Прошло семь лет. Афины за эти годы, последовавшие за славной победой, сделались новым городом, первым во всей Элладе. Афины расцвели, превзойдя все прочие греческие города и облик города уже предвещал то чудо, которое произойдёт с ним через несколько десятилетий. Почки золотого века набухали. Они уже лопались здесь, в Афинах, перестраивавшихся с лихорадочной торопливостью, пряных жизненной силы, растекавшейся во все стороны и отыскивавшей для себя новое русло. Афины полны были этой пьянящей субстанцией, вдохновлявшей любую деятельность, придававшую ей славный и новый порыв. Предстояло возобновить торговые предприятия, соперничающие с самой Финикией, родить гениальную дипломатию молодой, но уже знаменитой морской державы, достичь её ещё более гениальных интеллектуальных свершений. Наконец, надлежало поднять человеческую мысль к ещё не достигнутым прежде высотам. Наступала пора величайших художественных достижений в слове, линии, форме, поэзии, скульптуре и архитектуре — апофеоз человеческого гения в его совершенстве.

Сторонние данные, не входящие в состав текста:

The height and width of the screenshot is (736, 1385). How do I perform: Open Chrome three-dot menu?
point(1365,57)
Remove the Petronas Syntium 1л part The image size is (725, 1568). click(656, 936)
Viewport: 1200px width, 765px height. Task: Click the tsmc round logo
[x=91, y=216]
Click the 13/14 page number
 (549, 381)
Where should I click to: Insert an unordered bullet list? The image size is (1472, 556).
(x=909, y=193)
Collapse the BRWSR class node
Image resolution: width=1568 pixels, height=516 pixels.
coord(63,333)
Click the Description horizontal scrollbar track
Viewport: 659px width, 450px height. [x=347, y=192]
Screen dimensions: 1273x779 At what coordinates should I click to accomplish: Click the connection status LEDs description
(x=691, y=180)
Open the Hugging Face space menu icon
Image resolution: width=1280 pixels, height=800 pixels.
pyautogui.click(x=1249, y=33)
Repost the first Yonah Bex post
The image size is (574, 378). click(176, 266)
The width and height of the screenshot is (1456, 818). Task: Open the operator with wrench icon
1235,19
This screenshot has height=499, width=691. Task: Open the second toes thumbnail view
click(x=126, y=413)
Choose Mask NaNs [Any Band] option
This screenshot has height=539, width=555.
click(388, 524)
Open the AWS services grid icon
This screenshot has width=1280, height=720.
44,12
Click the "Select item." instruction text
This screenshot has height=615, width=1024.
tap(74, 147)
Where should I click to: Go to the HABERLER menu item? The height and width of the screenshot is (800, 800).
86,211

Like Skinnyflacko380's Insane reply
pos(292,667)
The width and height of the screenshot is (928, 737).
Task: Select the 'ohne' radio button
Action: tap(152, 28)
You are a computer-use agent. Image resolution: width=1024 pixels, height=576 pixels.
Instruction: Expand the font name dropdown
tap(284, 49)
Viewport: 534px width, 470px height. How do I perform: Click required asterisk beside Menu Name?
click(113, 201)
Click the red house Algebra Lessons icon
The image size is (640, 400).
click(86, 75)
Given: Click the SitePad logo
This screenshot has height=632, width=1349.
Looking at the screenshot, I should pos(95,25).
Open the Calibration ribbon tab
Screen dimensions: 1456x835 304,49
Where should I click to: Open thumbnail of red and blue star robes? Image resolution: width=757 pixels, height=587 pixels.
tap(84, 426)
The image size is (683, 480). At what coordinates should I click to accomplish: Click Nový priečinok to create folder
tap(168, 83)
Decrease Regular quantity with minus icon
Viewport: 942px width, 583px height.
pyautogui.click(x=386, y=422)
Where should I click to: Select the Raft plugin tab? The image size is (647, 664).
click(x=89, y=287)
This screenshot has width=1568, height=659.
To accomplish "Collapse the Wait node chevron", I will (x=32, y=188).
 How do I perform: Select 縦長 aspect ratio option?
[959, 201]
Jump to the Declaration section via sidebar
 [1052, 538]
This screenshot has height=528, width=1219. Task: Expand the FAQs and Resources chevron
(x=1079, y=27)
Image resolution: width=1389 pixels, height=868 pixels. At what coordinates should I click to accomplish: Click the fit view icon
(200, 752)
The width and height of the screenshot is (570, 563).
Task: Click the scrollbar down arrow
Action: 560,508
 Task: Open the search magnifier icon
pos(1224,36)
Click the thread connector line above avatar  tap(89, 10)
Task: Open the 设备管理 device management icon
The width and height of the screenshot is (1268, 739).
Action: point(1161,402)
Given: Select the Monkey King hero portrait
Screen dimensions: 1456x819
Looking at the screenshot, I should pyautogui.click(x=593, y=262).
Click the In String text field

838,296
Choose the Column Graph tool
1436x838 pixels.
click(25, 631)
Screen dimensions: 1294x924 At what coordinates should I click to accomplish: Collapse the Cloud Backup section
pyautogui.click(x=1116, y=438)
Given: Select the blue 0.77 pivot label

Прошло семь лет после Платейской битвы. Шёл великий праздник, Афинские Дионисии, учреждённые ещё Писистратом и после войны каждый год отмечавшиеся со всё большим восторгом и великолепием благодаря морской гегемонии Афин, подчинивших себе прочие города-государства. Три священных дня были посвящены богу Дионису, каким его понимали в Афинах, — богу жизни и молодости, радости и праздника. Шёл девятый день месяца элафеболион, соответствующего апрелю в хронологии последующих столетий, и солнечный свет этого дня был светом юга, пьянящим солнечным светом Аттики, золотым, словно мёд Гиметта.

К жужжанию пчёл в простиравшемся во все стороны прозрачном воздухе примешивалось жужжание толпы, заполнявшей улицы и площади, Агору и склони Ареопага, холма, примыкающего к Акрополю. Толпа кишела вокруг дожидавшегося метаморфозы старого храма Афины Паллады, коему скоро предстояло превратиться в блистательный Парфенон, спускалась к театру Диониса — бога, которому был посвящён радостный праздник Фиалки, сплетённые в венки, и розы во всей разноцветной красе, букеты из роз — их покупал всякий, мужчина то или женщина, ощущавший в эти дни неодолимое опьянение — не от сока гроздей Диониса, которые поспеют ещё не скоро, после летней жары, — а от праздничной радости и силы счастья. В те дни оно пропитывало собой воздух и свет, трепетный и искрящийся, словно бы в самом эфире повсюду были подвешены незримые, сами собой поющие лиры.